As one of your constituents I ask that you take the steps necessary so Congress can properly fund and preserve these critical programs in the final FY26 appropriations bills, specifically within the Homeland Security subcommittees of the House and Senate Appropriations Committees.

Why This Matters:

  • Federal school safety support is being dismantled.
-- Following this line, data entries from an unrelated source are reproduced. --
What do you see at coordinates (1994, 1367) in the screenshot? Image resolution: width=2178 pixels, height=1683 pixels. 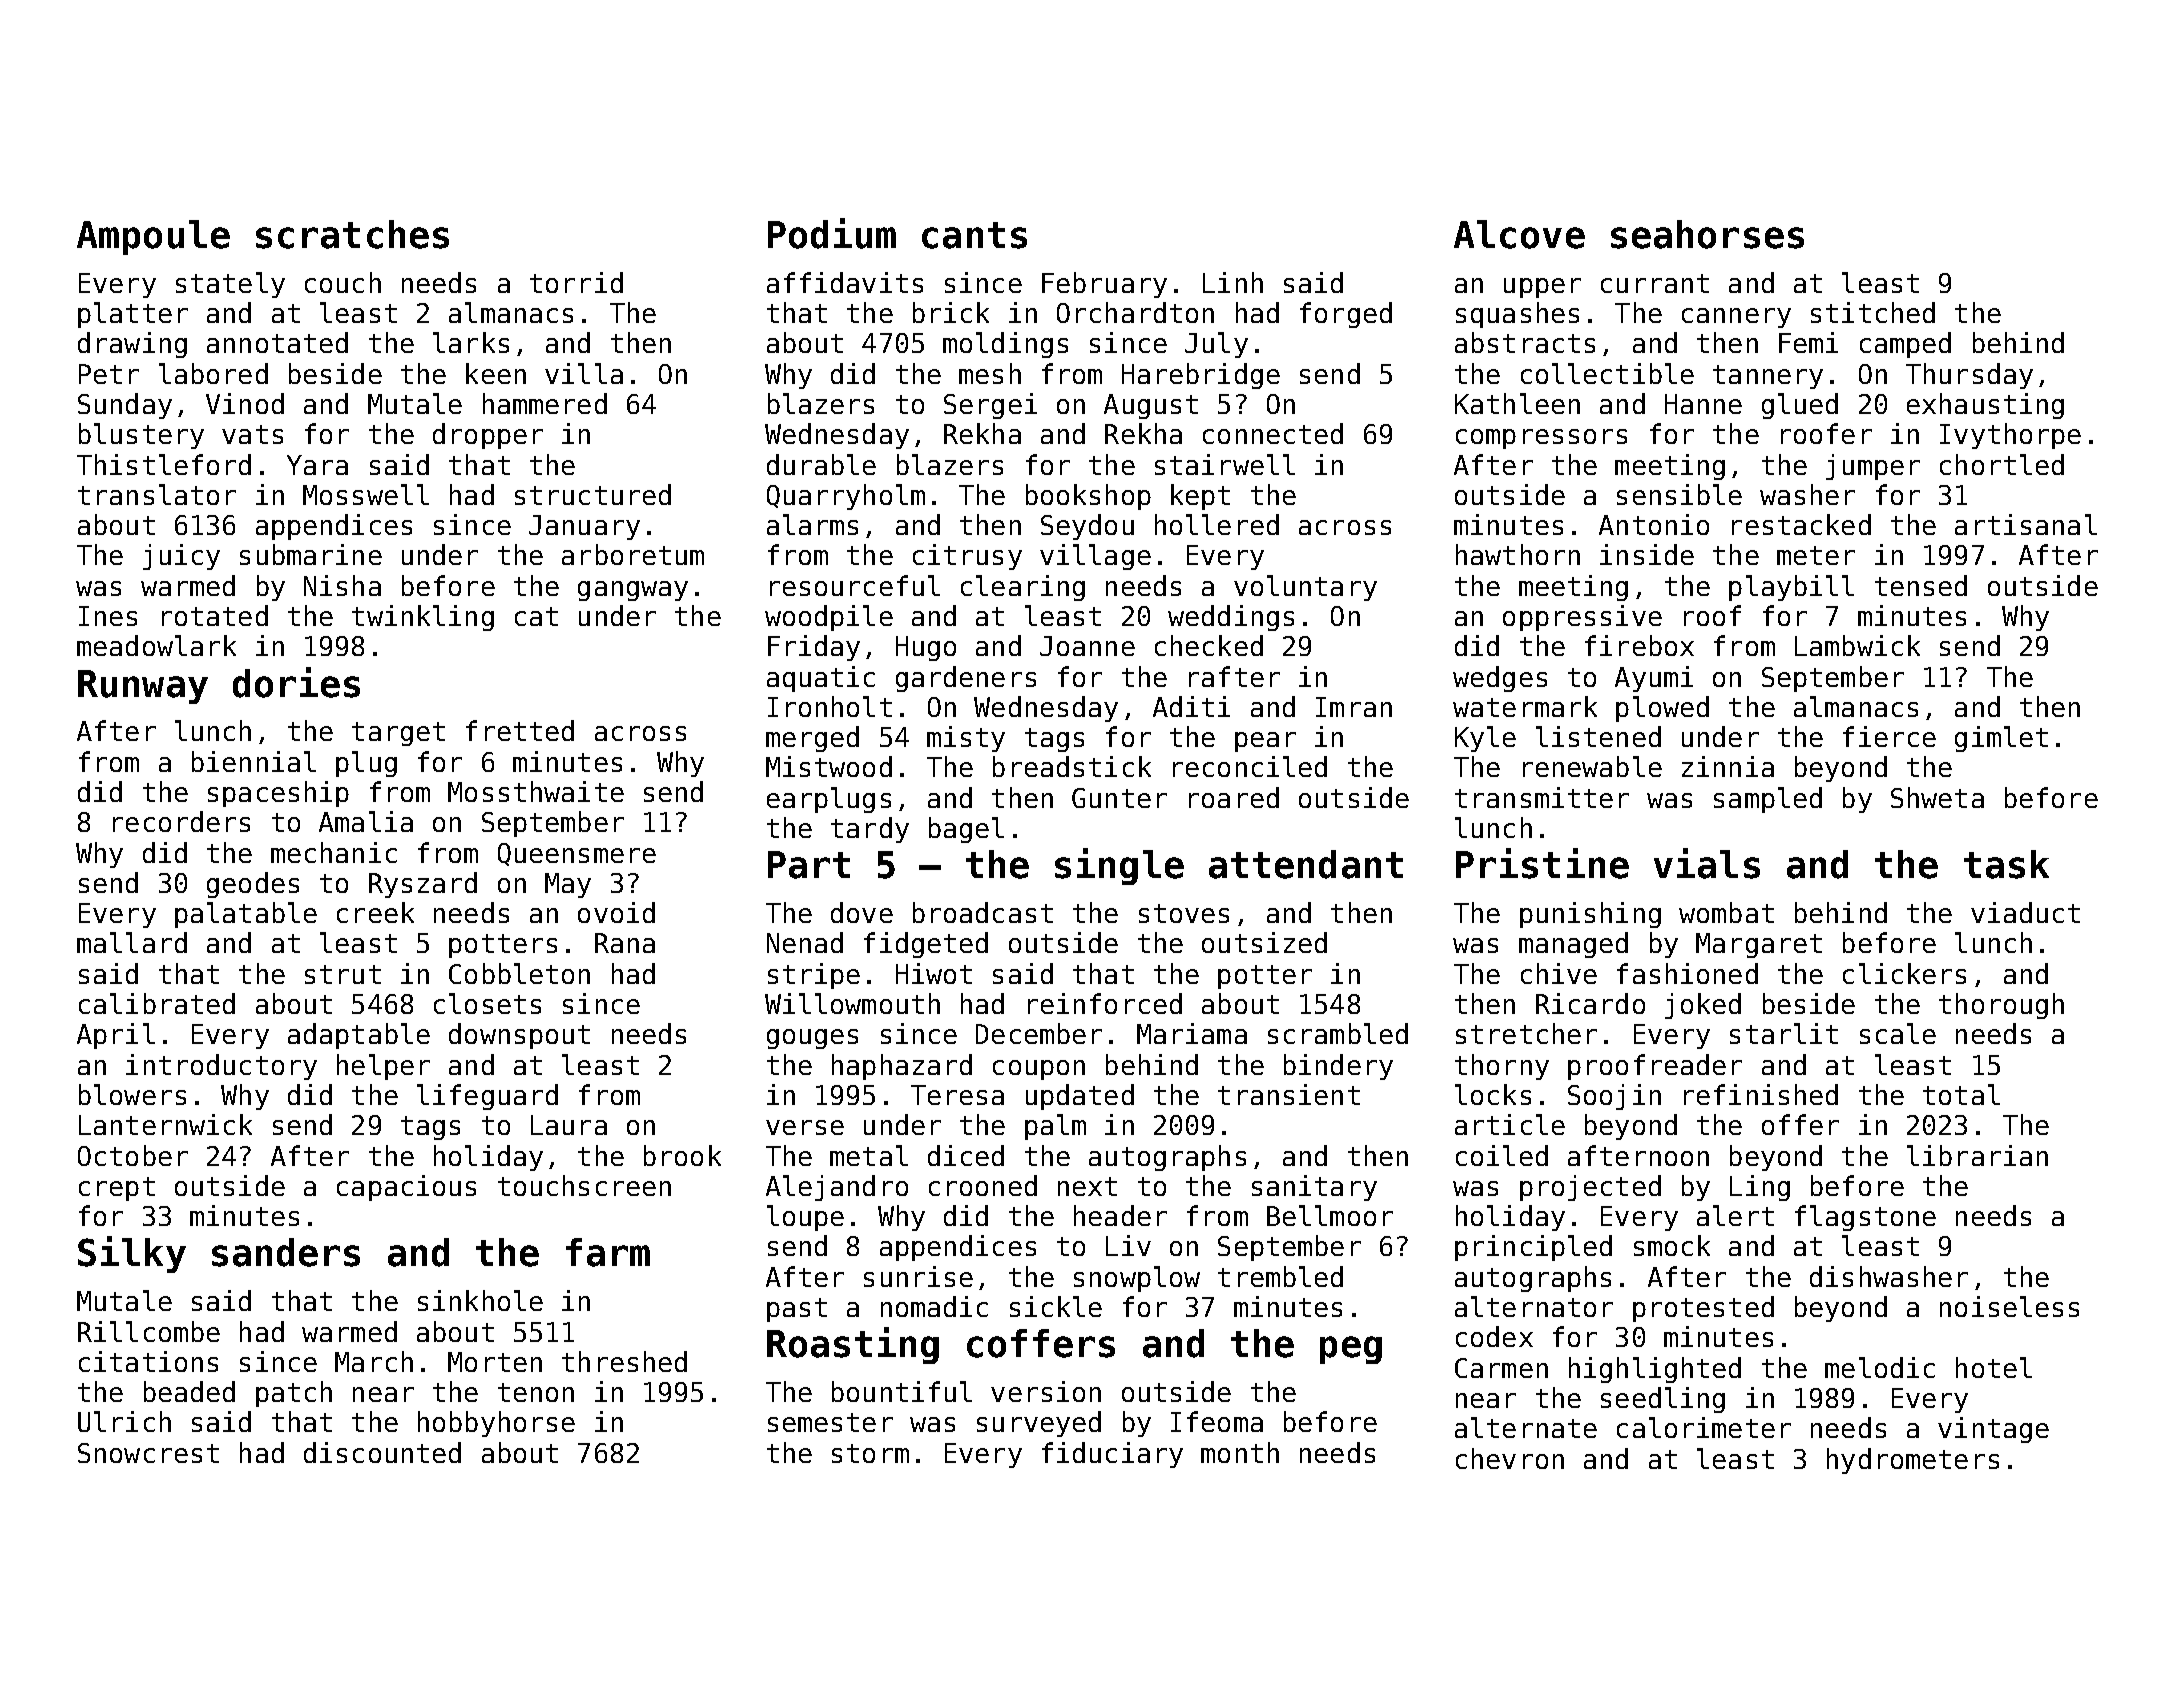 I see `hotel` at bounding box center [1994, 1367].
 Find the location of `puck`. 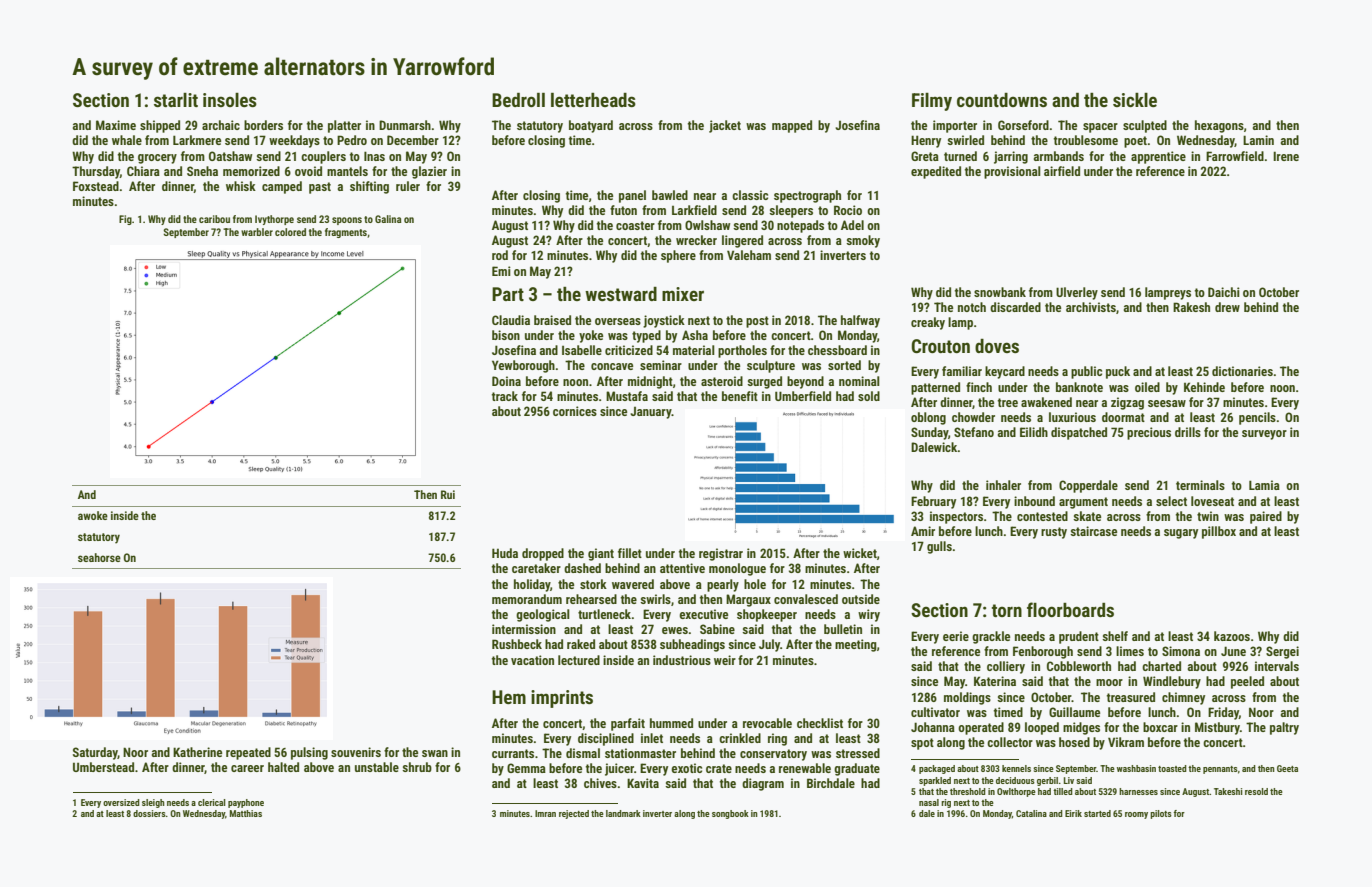

puck is located at coordinates (1118, 372).
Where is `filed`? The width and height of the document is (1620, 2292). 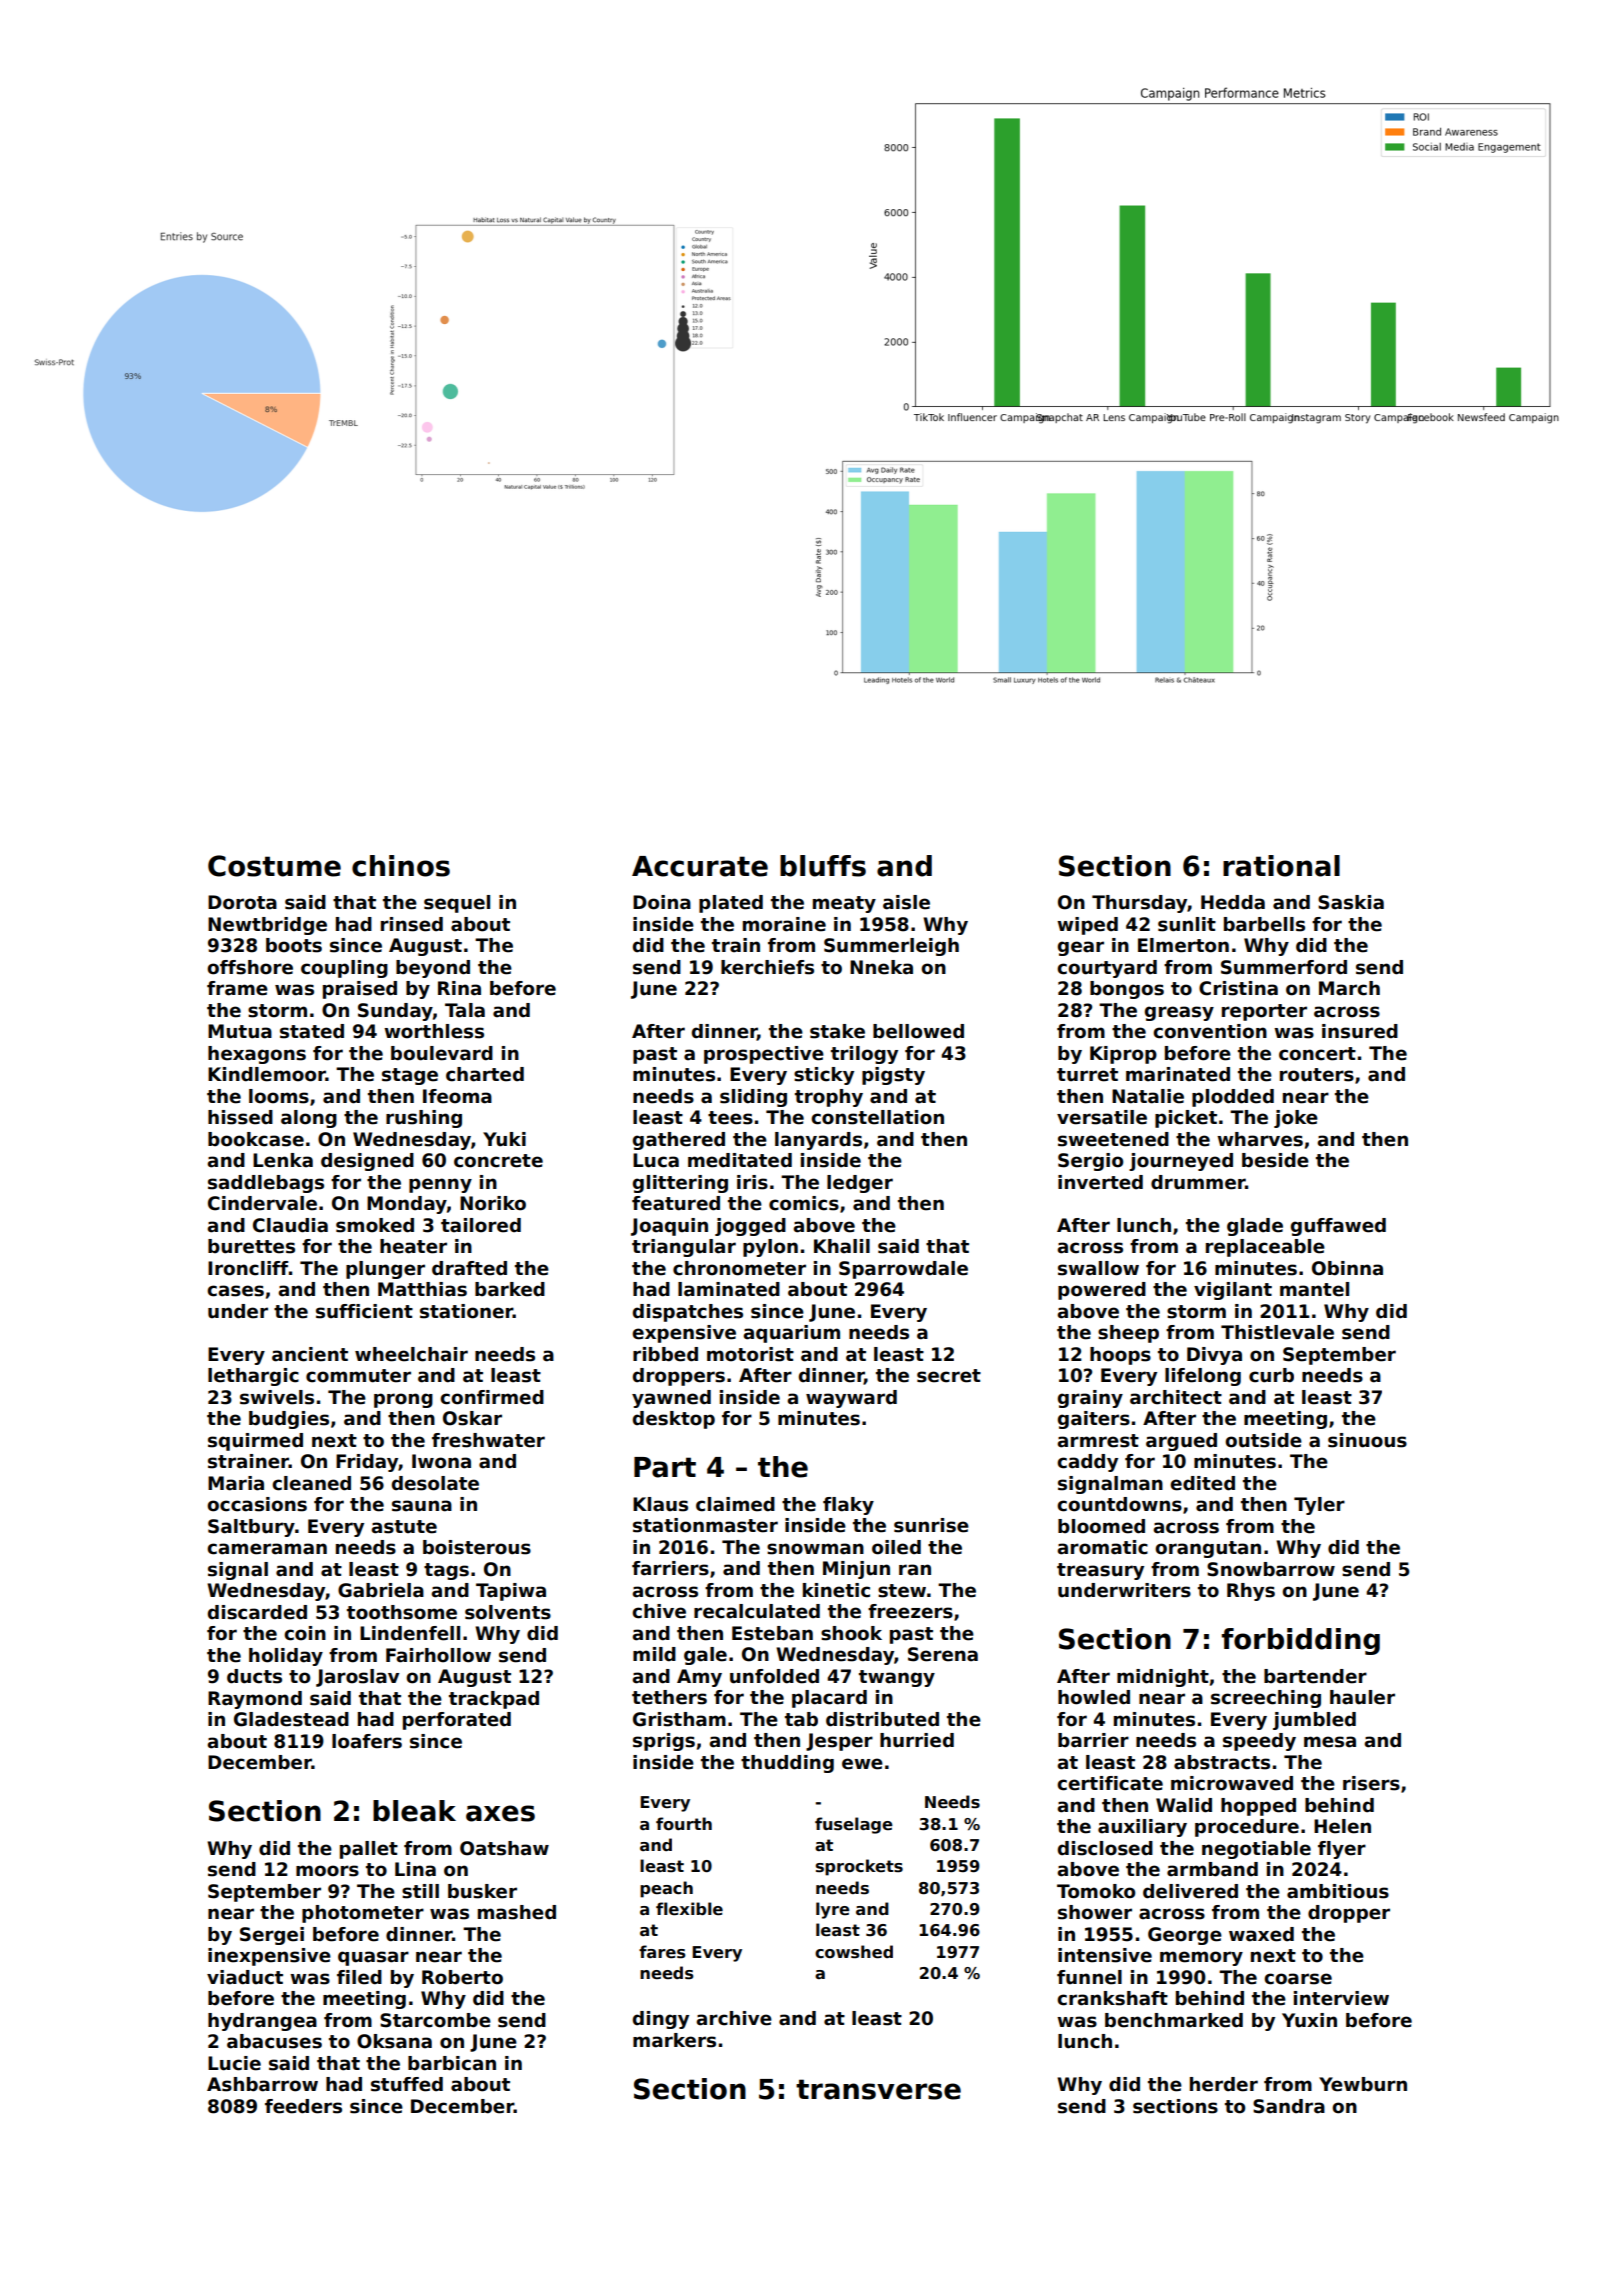
filed is located at coordinates (359, 1977).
The budget justification proposes shifting responsibility to state and local governments, despite the fact that many lack the expertise, resources, training, and infrastructure to respond to complex, cross-border threats like cyberattacks, targeted violence, and school shootings.
  • Specialized federal expertise will be lost. No other entity within DHS or the federal government holds the level of subject matter expertise in K-12 school safety currently housed in the CISA Task Force and Clearinghouse.
  • The Clearinghouse is uniquely efficient. SchoolSafety.gov provides a centralized, cost-effective hub of evidence-based tools and funding opportunities for school leaders. It also fulfills Congressional mandates under the Luke and Alex School Safety Act part of the Bipartisan Safer Communities Act.
  • This is not just a state issue, it is a national imperative. The Federal Commission on School Safety (2018) was clear: protecting students requires a coordinated federal role. The proposed elimination of these programs would roll back the federal progress made since Parkland, at the direct expense of students’ lives and well-being.

In closing, I ask that you take the steps necessary so Congress can properly fund and preserve these critical programs in the final FY26 appropriations bills, specifically within the Homeland Security subcommittees of the House and Senate Appropriations Committees.

Thank you for your time and prompt attention to this vital issue.